Closed levipereira closed 3 years ago
The default config is for slow pedestrian tracking so you can play with these parameters described in https://github.com/GeekAlexis/FastMOT/issues/76
Let me know if it works.
Yes, it works. I need understand what these parameters means, but will figure out.
"kalman_filter": {
"std_factor_acc": 20.5,
"std_offset_acc": 100.5,
I need to do fine tuning to calibrate it, but you showed me the way.
I'm using generic feature extractor model. The REID is reusing same ID with different vehicles. What parameter I can change to avoid this. I have tried play with below parameter but no success.
"multi_tracker": {
"max_age": 15,
"age_factor": 14,
Video with new parameters. Output Video Here
OSNet is not accurate on vehicles. You can lower max ReID cost to make ReID stricter: https://github.com/GeekAlexis/FastMOT/blob/faf36a8e51d36ebee9817ed1006c3f6881bcbde6/cfg/mot.json#L45
max_age
and age_factor
are not related to this.
For fast moving vehicles you can also increase the half life period (in seconds) for velocity decay (maybe 10): https://github.com/GeekAlexis/FastMOT/blob/faf36a8e51d36ebee9817ed1006c3f6881bcbde6/cfg/mot.json#L61
This worked.
Will start training Fast-REID to vehicle to get better accuracy on REID.
I'm running on i7-8700 (6 cores) and RTX 2060
CPU stuck in 100% busy, but video still at ~90 fps and no freeze. GPU get 25% busy.
Will try to find root cause of CPU get 100%.
Thank you for your time.
Starting Docker with theses two Parameters, Increase perfomance to 100fps and 70% CPU busy.
-e OPENBLAS_MAIN_FREE=1 -e OPENBLAS_NUM_THREADS=1
Thanks. Good to know. Should these be in included in the dockerfile? Why would FPS improve with less threads?
On Tue, Apr 27, 2021 at 2:33 PM Levi Pereira @.***> wrote:
Starting Docker with theses two Parameters, Increase perfomance to 100fps and 70% CPU busy.
-e OPENBLAS_MAIN_FREE=1 -e OPENBLAS_NUM_THREADS=1
— You are receiving this because you were mentioned. Reply to this email directly, view it on GitHub https://github.com/GeekAlexis/FastMOT/issues/91#issuecomment-827945495, or unsubscribe https://github.com/notifications/unsubscribe-auth/AGNJO5QBBRQXDBLYRB2IVMLTK4USNANCNFSM43VK6GDQ .
It's a numpy issue. This should be recommended if user get 100% CPU usage running a simple code. I already use Deep Sort and and faced same issue and fixed the issue using both variables.

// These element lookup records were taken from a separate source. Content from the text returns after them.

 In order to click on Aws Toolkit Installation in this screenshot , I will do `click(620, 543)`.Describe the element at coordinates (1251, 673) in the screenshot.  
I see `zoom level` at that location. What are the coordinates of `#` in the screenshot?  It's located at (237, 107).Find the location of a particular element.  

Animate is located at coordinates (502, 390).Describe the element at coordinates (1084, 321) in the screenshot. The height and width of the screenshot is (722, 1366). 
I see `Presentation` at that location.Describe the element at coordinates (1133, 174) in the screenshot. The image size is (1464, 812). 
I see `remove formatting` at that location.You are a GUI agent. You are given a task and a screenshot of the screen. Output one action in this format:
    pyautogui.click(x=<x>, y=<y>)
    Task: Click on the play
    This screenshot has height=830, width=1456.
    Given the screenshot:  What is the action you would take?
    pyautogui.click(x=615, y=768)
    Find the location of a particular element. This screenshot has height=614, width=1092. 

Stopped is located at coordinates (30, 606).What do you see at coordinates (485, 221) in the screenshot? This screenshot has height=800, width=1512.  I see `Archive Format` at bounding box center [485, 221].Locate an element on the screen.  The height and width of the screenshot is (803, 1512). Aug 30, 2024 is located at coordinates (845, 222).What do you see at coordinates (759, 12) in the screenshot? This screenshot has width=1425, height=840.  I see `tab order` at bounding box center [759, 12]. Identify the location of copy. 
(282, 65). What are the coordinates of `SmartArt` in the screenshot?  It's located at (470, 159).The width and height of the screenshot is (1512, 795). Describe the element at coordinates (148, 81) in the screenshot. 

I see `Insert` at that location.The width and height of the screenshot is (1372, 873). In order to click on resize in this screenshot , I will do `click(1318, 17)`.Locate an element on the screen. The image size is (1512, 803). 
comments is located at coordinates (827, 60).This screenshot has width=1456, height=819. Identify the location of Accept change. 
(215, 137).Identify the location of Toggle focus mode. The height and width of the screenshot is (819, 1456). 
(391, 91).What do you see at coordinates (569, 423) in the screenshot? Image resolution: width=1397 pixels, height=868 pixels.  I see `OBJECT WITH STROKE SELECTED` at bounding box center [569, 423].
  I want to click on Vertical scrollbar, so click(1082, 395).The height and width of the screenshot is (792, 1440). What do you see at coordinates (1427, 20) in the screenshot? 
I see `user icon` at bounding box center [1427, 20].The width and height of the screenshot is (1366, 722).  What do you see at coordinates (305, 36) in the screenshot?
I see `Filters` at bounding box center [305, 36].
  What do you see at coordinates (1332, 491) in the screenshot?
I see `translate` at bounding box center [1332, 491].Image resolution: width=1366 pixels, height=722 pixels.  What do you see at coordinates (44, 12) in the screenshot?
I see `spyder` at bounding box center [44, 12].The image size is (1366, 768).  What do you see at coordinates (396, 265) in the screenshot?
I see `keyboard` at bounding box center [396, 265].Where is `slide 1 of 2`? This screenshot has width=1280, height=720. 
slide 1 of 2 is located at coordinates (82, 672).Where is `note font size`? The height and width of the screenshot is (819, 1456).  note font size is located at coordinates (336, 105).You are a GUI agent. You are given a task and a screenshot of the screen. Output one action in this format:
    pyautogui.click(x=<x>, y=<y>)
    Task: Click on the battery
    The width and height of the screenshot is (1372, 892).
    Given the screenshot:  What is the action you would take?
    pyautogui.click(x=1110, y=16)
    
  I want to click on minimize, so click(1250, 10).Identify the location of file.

https://stackoverflow.com/questions/38659217/numpy-suddenly-uses-all-cpus https://shahhj.wordpress.com/2013/10/27/numpy-and-blas-no-problemo/
Why would FPS improve with less threads?
Numpy on DeepSort code have poor behavior when using multiprocessing. Setting this Variables numpy have better performance than without it.
I'm compiling ATLAS with LAPACK and Linking with Numpy. I'll check perfomance impact with this setup.
There is some flag to measure execution time spent by DeepSort?
You can use the verbose -v
flag and check association time in seconds at the end.
Any update?
Hi Alexis, I'm pretty busy these days with some datasets and I haven't had time for this problem. But it is in my notes to try to solve this problem in the next few days. I managed to compile the Atlas, but it is not the best thing to do because there are already more recent libraries such as OpenBlas that should be used. I need to debug the code and see which part of the code is responsible for the high consumption of resources.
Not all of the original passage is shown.